A Cacica Jaqueline Haywã Pataxó afirma que o seu maior orgulho foi ter sido reconhecida como cacica pelo conselho composto por 11 caciques do povo Pataxó, na Bahia. Ela foi responsável pelo cadastramento de 308 pessoas de origem indígena na região conhecida como o ABC paulista (formada pelas cidades de Santo André, São Bernardo do Campo, São Caetano do Sul, Mauá, Ribeirão Pires, Rio Grande da Serra e Diadema). “Fui reconhecida como cacica pelos outros 11 caciques Pataxós da Bahia e esse foi o maior reconhecimento da minha vida”.

A tese jurídica do marco temporal segundo a qual os povos indígenas têm direito apenas as terras que ocupavam à época da promulgação da Constituição, em 1988 - que está sob análise do Supremo Tribunal Federal - foi duramente criticada. “Essa lei diz que o indígena nasceu em 1988, enquanto estamos aqui há milhares de anos. São Paulo e o Brasil são terras indígenas. Se agora estamos sendo reconhecidos, foi porque houve muita luta e resistência para isso”, disse Ara Poty Guarani M'Bya. “Somos a raiz desse Brasil”, afirmou a cacique Perina Xavante, do Mato Grosso, sobre o mesmo tema. “Nós estamos aqui para sermos respeitadas, como nós respeitamos a vocês”, afirmou.

A líder Aymará que inspirou o Dia Internacional da Mulher Indígena foi lembrada diversas vezes. “Bartolina era Aymará, contemporânea de Tupac Kataturi, líder indígena que sofreu muitas violações e passou por muitas guerras, assim como o povo indígena em Pindorama, primeiro nome que a cultura indígena deu ao Brasil, e em vários países na América Latina”.

A líder indígena Grecia Aymara, do Povo Aymara, defende “descolonizar” a mente das pessoas, “em nome da verdade histórica que foi calada e desvirtuada e marcada por estereótipos e pelo racismo institucional”.

“Bartolina morreu pela luta de resistência do povo indígena, em seu tempo. Também estamos aqui representando nossa cultura”, disse Wagneysa Fernandes Sobrinho, filha de pai Quéchua, do Peru, e mãe Paumari, da região do Amazonas fronteira com o Peru, e assessora da Coordenação dos Povos Indígenas.

O Polo da Terceira Idade José Lewgoy marcou presença no evento com muitas associadas presentes e participando das intervenções.
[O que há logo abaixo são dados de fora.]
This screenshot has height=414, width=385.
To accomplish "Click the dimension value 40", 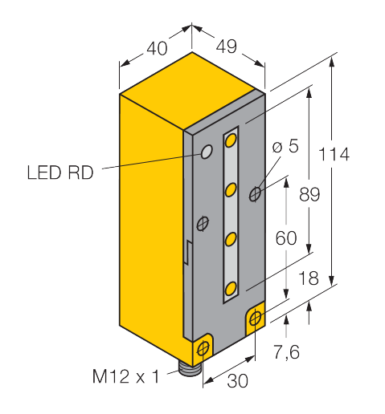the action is click(x=157, y=48).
Uma das participantes terminou sua declaração cantando uma famosa canção Guarânia, de origem Paraguaia, dos anos 1930.

A Roda de Saberes do Dia Internacional da Mulher contou com a participação das seguintes líderes indígenas: Pierina Xavante e Aniciele Xavante - Povo Xavante; Tânia Alessandra Guarani Nhedeva - Povo Nhandeva; Vanuza Kaimbé e Denilza Kaimbé - Povo Kaimbé; Ketelyn Pankararu e Ivone Pankararu - Povo Pankararu; Roseli Coah Pataxó e Cacica Jaqueline Haywã Pataxó - Povo Pataxó; Rocio Aymara e Grecia Aymara - Povo Aymara; Ara Poty Guarani M'Bya e Bernarda- Guarani M'Bya - Povo Guarani M'Bya e Tátsha Kariri Xocó Nairy Kariri Xocó - Povo Kariri Xocó.